The funny thing was that when I read this report, it was on the same page as a Microsoft Windows Server banner campaign (screen shots provided in case banners change).
The copy of one of the banners read:
"First he was 'the new guy.'"
"Then he was 'Ben in IT.'"
"Now he is Mr. '25% Lower TCO on Dealer Infrastructure Management.'"
"What will they call you?"
"Make a name for yourself with Windows Server System."
So now that "new guy" technician is called "Mr. Almost Caused 800 Planes to Crash."?
Make a name for yourself indeed.
Failure to restart system caused data overload.
By Matthew Broersma, Techworld
A major breakdown in Southern California's air traffic control system last week was partly due to a "design anomaly" in the way Microsoft Windows servers were integrated into the system, according to a report in the Los Angeles Times.

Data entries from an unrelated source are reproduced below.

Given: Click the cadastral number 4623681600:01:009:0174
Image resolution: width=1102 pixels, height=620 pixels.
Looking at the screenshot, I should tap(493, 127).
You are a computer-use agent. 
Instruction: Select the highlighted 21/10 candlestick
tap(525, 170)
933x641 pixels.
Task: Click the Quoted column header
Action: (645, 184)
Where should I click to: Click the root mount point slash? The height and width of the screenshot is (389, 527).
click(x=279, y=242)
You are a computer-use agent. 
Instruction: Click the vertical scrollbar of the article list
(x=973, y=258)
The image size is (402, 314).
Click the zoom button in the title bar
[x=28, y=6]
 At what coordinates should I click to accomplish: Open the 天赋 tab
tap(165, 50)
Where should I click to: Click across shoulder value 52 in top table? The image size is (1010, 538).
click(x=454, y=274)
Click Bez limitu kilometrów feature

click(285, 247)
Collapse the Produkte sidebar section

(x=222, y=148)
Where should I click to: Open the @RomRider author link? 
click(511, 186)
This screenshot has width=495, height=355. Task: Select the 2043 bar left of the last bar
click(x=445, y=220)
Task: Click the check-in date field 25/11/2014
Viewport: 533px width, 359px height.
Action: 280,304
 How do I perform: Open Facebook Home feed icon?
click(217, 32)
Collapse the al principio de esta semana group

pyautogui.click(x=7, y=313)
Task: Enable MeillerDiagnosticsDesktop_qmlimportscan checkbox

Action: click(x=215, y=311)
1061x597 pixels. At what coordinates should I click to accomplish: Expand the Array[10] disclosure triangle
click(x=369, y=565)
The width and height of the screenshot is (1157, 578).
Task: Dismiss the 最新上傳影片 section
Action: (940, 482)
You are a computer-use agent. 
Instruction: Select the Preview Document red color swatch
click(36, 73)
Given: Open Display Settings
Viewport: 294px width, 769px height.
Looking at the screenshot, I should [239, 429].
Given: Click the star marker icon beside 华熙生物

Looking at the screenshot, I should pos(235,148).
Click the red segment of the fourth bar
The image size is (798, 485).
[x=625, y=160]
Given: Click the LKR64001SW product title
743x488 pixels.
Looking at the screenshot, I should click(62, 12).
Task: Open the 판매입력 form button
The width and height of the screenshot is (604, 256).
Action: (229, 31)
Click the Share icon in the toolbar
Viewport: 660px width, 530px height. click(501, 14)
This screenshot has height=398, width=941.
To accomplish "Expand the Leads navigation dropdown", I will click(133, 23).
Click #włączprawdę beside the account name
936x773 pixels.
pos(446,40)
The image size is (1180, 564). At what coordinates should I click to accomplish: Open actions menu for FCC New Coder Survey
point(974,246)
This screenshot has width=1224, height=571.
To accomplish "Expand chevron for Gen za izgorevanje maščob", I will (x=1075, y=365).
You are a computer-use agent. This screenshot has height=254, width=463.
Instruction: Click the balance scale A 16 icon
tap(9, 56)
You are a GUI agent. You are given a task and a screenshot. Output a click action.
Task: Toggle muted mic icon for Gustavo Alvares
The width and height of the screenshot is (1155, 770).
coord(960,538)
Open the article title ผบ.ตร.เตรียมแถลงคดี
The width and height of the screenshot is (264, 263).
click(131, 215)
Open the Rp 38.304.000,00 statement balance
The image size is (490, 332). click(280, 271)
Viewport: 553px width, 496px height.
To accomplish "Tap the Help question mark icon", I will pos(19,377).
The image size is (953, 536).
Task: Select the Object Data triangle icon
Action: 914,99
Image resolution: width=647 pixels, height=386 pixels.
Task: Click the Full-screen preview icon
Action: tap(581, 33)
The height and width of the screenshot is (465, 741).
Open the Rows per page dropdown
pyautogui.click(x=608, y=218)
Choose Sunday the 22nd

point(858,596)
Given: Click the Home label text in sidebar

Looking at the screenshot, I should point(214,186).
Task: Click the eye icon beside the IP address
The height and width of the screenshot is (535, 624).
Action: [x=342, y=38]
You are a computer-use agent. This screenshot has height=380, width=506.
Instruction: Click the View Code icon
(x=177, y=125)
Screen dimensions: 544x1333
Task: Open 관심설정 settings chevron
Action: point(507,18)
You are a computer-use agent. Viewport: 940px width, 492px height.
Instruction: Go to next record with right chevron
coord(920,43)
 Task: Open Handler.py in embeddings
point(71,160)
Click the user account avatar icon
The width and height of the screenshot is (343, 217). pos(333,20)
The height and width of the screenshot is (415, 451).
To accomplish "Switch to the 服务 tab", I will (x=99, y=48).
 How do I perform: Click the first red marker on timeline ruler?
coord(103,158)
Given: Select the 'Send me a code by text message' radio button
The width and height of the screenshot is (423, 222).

The radio system shutdown, which lasted more than three hours, left 800 planes in the air without contact to air traffic control, and led to at least five cases where planes came too close to one another, according to comments by the Federal Aviation Administration reported in the LA Times and The New York Times. Air traffic controllers were reduced to using personal mobile phones to pass on warnings to controllers at other facilities, and watched close calls without being able to alert pilots, according to the LA Times report.
The failure was ultimately down to a combination of human error and a design glitch in the Windows servers brought in over the past three years to replace the radio system's original Unix servers, according to the FAA.